Dearborn — Like an airplane graveyard, Henry Ford II World Center’s parking lot now serves as a storage facility for new Ford vehicles yet to move on to dealerships across the nation. Rows and rows of vehicles, including the first full-size EV pickup truck, the F-150 Lightning, sit in cold silence in the December air.
Understanding the actions of Ford Motor Co. over the past half decade is like watching Christopher Nolan’s “Tenet”: interesting, but utterly unintelligible. But a recent shift suggests the Dearborn-based automaker has finally found the plot.
That’s all good right? Well, not exactly. Ford took an estimated $13 billion loss on electric vehicles over the past three years and is taking an additional $19.5 billion hit to scale down their aggressive EV push, which was meant to please the regulatory and climate apparatchiks of the previous presidential administration.
That’s a hell of a lot of money to set on fire for luxury political beliefs.

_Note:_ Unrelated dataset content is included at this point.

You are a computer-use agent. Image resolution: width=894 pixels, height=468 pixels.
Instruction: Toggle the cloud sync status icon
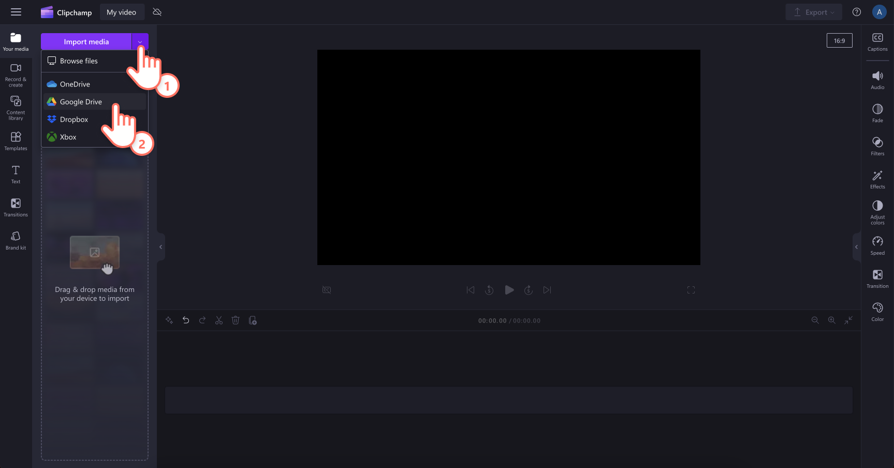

The obvious problem was apparent to anyone with even a room temperature IQ: Nobody was buying EV’s. Well, that’s not entirely true. A few people were buying them, even with tax subsidies attached, but the fact remains: Ford was losing tens of billions of dollars chasing a very small piece of the domestic market.
It’s pretty clear Americans don’t want to drive electric vehicles, but the failure of Ford’s EV ambitions isn’t monocausal. The nation is enduring an affordability crisis from Covid-era inflation, and given that electric vehicles that on average cost $10,000 more than gas-powered vehicles, they’re a hard sell for the average American.
The all-electric F-150 Lightning could not be sold at its originally promised price, as acknowledged by Ford when it rolled off the line, thus the first full-size electric truck was immediately out of reach for working class Americans who *gasp* are the people who like to buy pick-up trucks. The Lightning was cursed from day one with a battery unable to pull heavy trailers for distance and limited range in cold weather.

Ford went all-in seeking to be the first to mainstream an all-electric big truck, anticipating a continued frowning on fossil fuels in future administrations.
That didn’t happen, and Ford is scrambling to wind down its long-term bet, but that course correction doesn’t obfuscate the other bewildering expenditures they’ve made over the last several years during which their stock price has been in the gutter.
The construction of the new headquarters on the grounds of their research and development campus in Dearborn is coming in at an estimated cost of $1.2 billion. The expansion of such massive facility is really a consolidation of their more than 30,000 workers into one building as Ford seeks to entice tech and engineering workers back into the office.

Ford is storing the EV inventory that they can’t sell on the parking lots of the old headquarters at 1 American Road. A long-term plan for that property has yet to be unveiled. The building emptied during Covid and few wanted to go back.
While Ford built its new headquarters, it also spent $1 billion remodeling Michigan Central Station, saving the long-abandoned Detroit landmark and remediating its classic Beaux-Art architecture. But to what end? The building is certainly beautiful to look at, but is it being used? Sources claim Ford does have employees working in the building, but most of the floors look ostensibly empty.

From the outside looking in it appears Ford spent an astronomical amount of money on optics and clean-energy aesthetics while enjoying only a 13% domestic market share. How does that instill shareholder confidence?
Ford does have an interesting and unique work-around that keeps them chugging along despite the missteps. The company pays incredibly high and attractive dividends—around 5%—on regular and stable payouts, appealing to investors. Ford’s low valuation and focus on returning cash to stockholders has resulted in most investors immediately reinvesting their returns.
“Rarely do Ford investors pull out and walk away with their money,” according to portfolio manager at Wells Fargo. “They typically ride the long-term gains and keep buying back in.”
Ford Motor isn’t completely killing all their EVs. Rather, they appear focused on chasing other automakers in the hybrid market, and that seems a wise move at this juncture given the current landscape.
The Ford Lightnings sitting over at the former World Center? Those vehicles will, at some point, find buyers, but most likely not in the Midwest, and certainly not in Michigan, according to a Ford sales manager speaking off the record.
“Those trucks will be shipped to California where EV’s are status symbol and combustion engines are heavily regulated,” he said. “They’ll eventually offload all of them at a loss, and people out there actually like to buy those things.”
Ford writing down their EV line has upset the clean-energy advocates and incensed many progressive Americans. A Northville resident lamented the gloating: “It’s win for the anti-intelligence movement.”
But a salesman at Bill Brown Ford in Livonia said with unflinching honesty: “The Lightning? We couldn’t give those f—ing things away.”
Let’s toast to Ford finally refocusing on their real customer in the new year: the average American worker.